The addition of separated bike lanes will bring to fruition one of the recommendations made by the Greenest City Action Team last year.
Mayor and council demonstrated strong support for the motion, voting unanimously in favour of the change. The recommendation from city staff called for construction of a separated bike lane trial on the Dunsmuir viaduct, and further consultation around separated routes connecting to the downtown business district. At the City Services & Budgets meeting, Vision councillor Geoff Meggs put forward an ammendment to consult and move forward with planning and implementing separated lanes throughout the bike network.

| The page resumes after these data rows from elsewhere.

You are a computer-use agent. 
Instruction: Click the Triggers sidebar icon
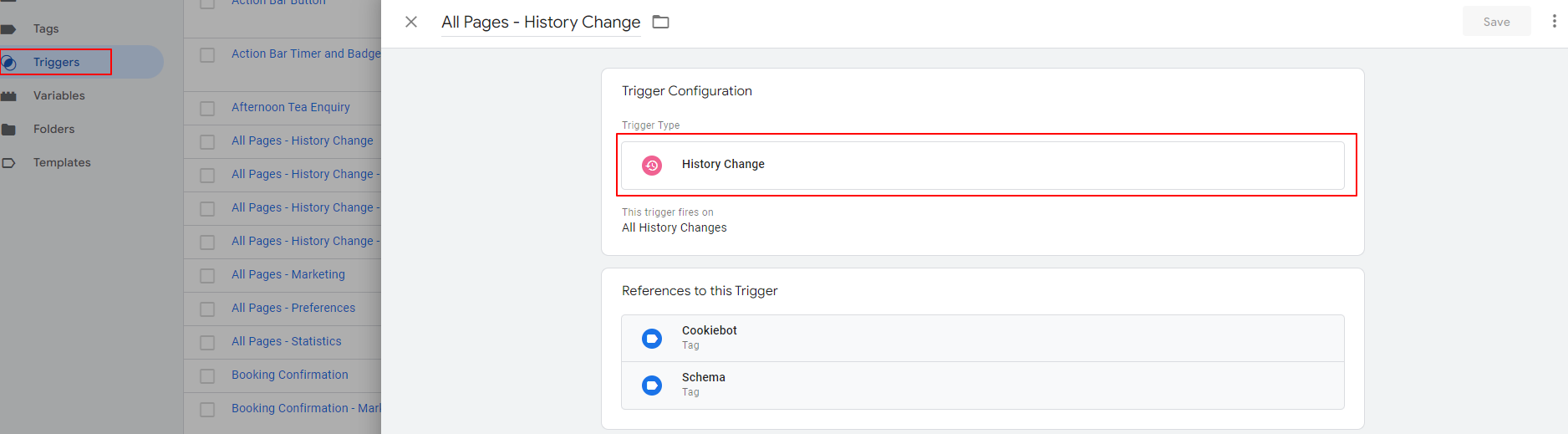point(9,63)
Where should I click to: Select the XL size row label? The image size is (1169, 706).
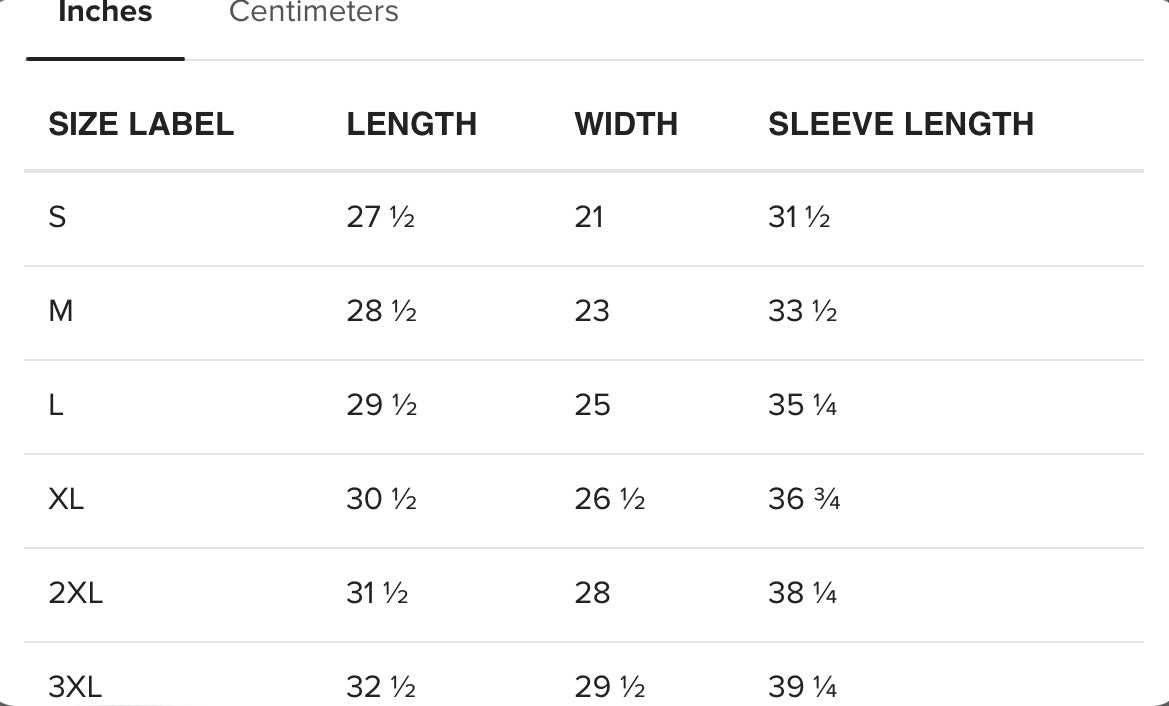point(66,499)
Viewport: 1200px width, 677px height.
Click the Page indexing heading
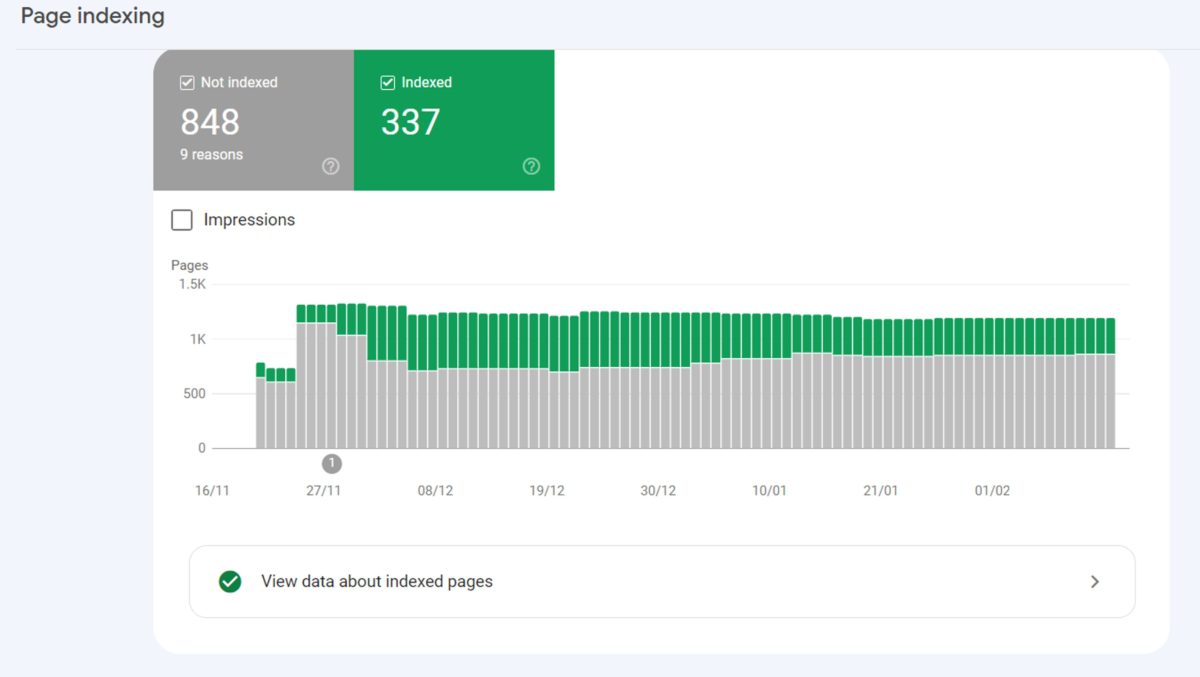[x=92, y=17]
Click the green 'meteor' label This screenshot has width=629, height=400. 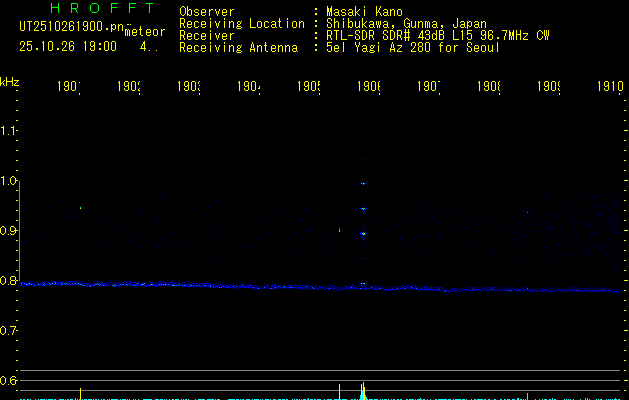(145, 32)
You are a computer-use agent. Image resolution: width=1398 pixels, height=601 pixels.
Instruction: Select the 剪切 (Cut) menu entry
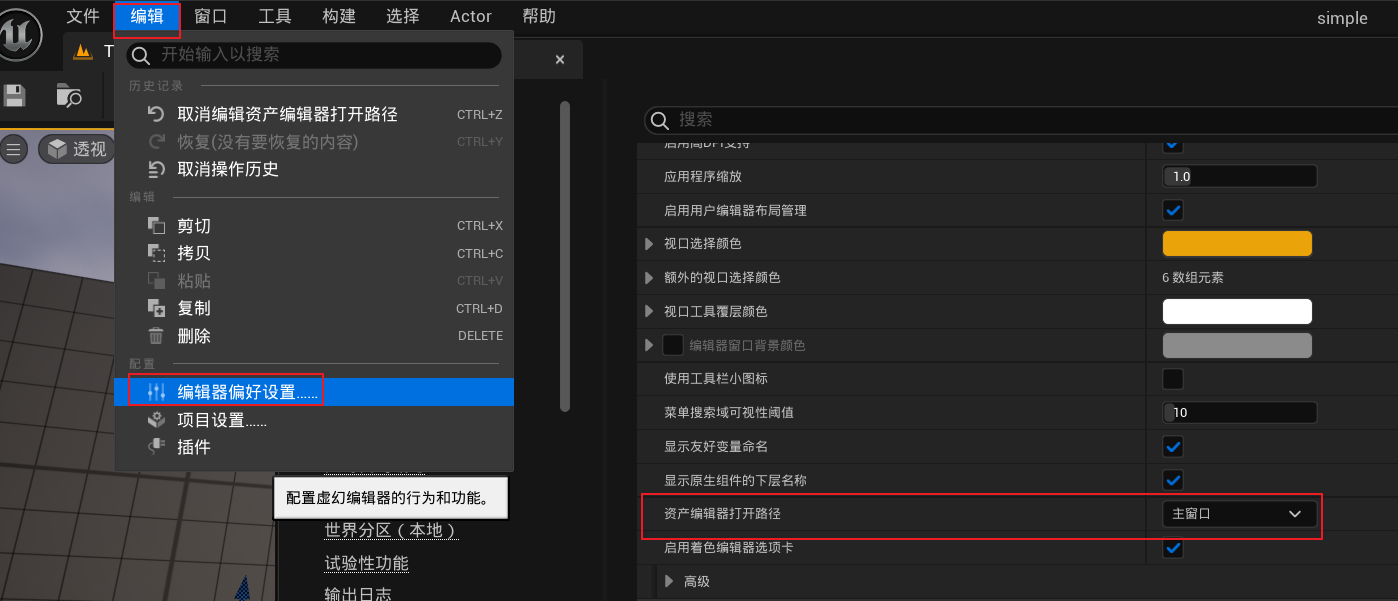click(194, 226)
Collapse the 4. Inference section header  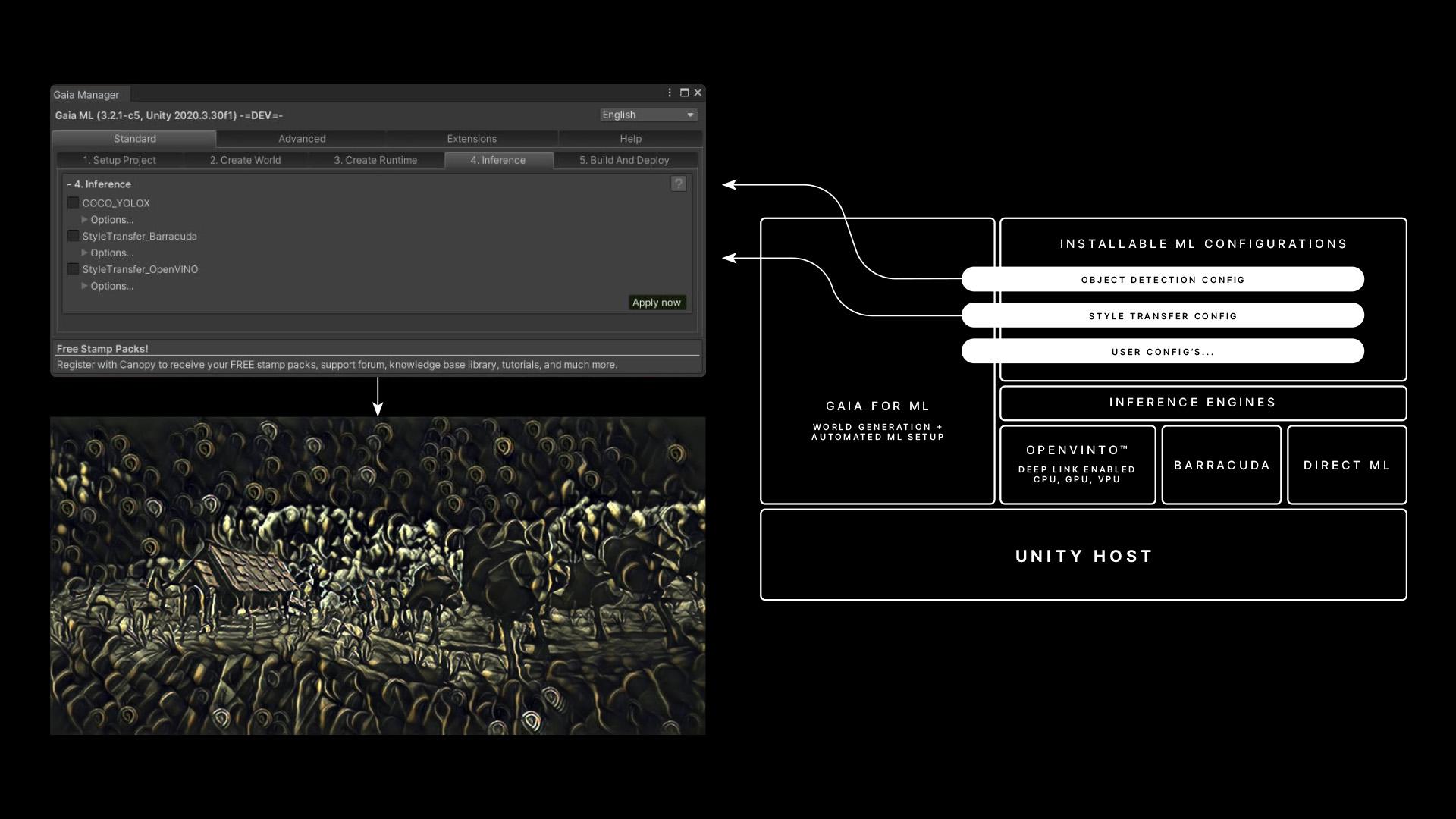pyautogui.click(x=99, y=184)
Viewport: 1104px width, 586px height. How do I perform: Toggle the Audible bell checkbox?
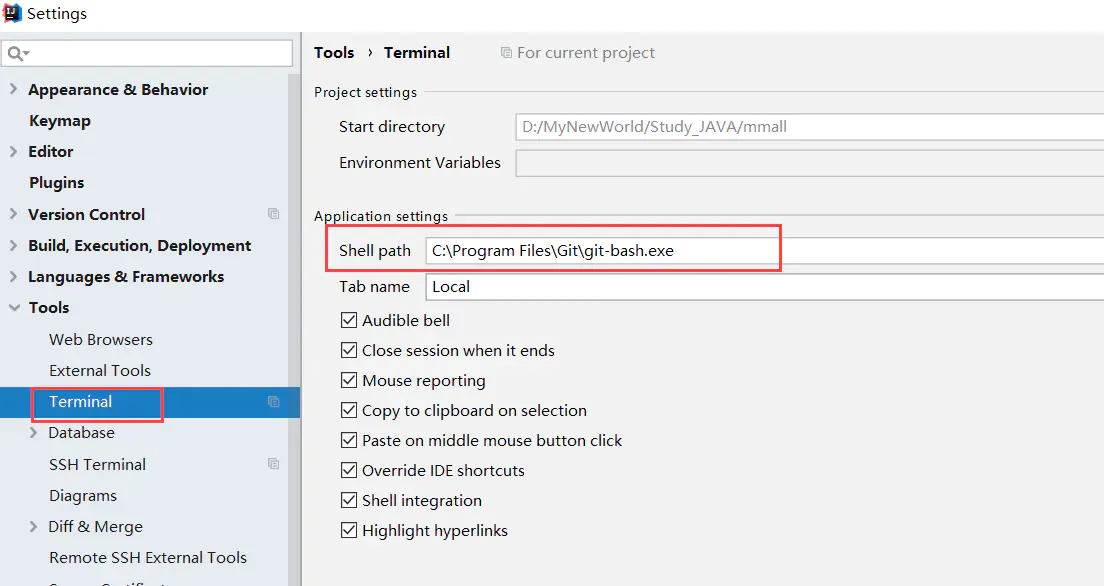349,321
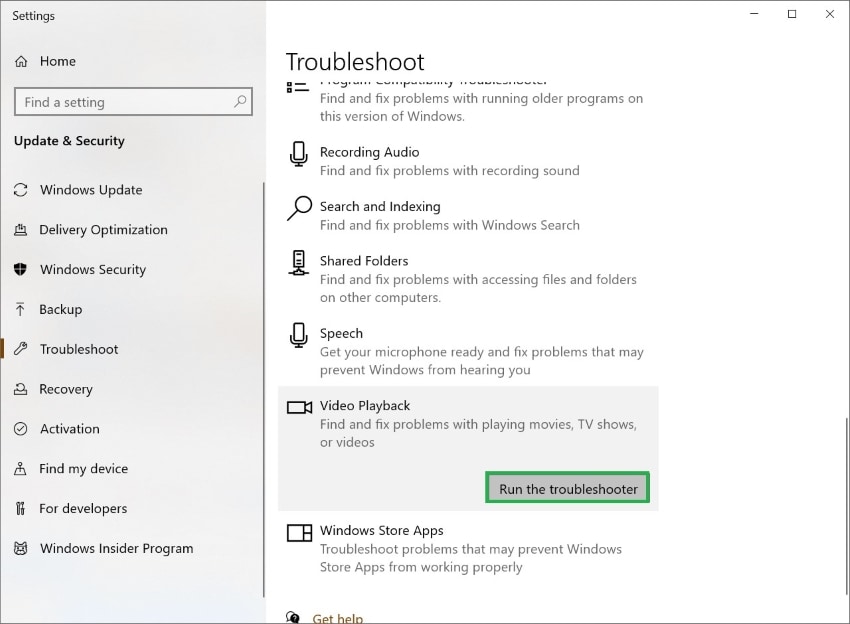Click the Find my device icon
This screenshot has height=624, width=850.
pyautogui.click(x=21, y=469)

The Dunsmuir lane trial will not affect other traffic lanes, as it re-allocates wasted space to create a new two-way cycle path that is four meters wide. It will be implemented shortly after the viaduct re-opens following the Olympics.
Separated Lanes Overdue
As a commuter cyclist, I feel that this change is long overdue. Bikes represent a distinct vehicle type, with slower speeds and greater vulnerabilities than motor vehicles. Asking cyclists to share the road with vehicles that are much larger and faster fundamentally puts us at a disadvantage on the road. For all but the most fearless cyclists, the prospect of cycling in traffic is intimidating, and such fears lead many to leave their bike at home. Separating bikes from traffic has great potential to resolve this fear factor and will hopefully serve to encourage more cycling in the city.
Local research and case studies from cities around the world supports the claim that separated facilities improve the attractiveness and safety of cycling. The installation of separated bike lanes in other cities has brought more cyclists to the road. In some of the world's greatest cycling cities, such as Copenhagen, more than one in three trips are made by bike. By contrast, only one in twenty five, or four percent, of trips in Vancouver are currently made by bicycle. One of the most notable differences between Vancouver and these great cycling cities is the provision of separated cycling facilities.
And the local cycling community has also taken note. A UBC survey of Metro Vancouver cyclists and potential cyclists demonstrated that separated facilities are the bike route option that best encourages cycling.
But Not a Magic Bullet
Separated lanes are great for improving the perception of safety and attracting cyclists. But they will be most effective if they are combined with other improvements to cycling safety. One safety issue that separated lanes cannot resolve is the vulnerability of cyclists in intersections. The City of Portland has achieved cycling rates double that of Vancouver, in part by improving cyclist safety in intersections, where collisions most frequently occur. Following European examples, the City installed colored “bike boxes” in advance of intersections and extended brightly colored bike lanes through intersections.
While the expansion of separated bike facilities in Vancouver is a welcome and necessary move by council, city staff must also consider the cyclist presence at intersections if they aim to improve cyclist safety. Barriers are important, but a little paint in the right places can also go a long way.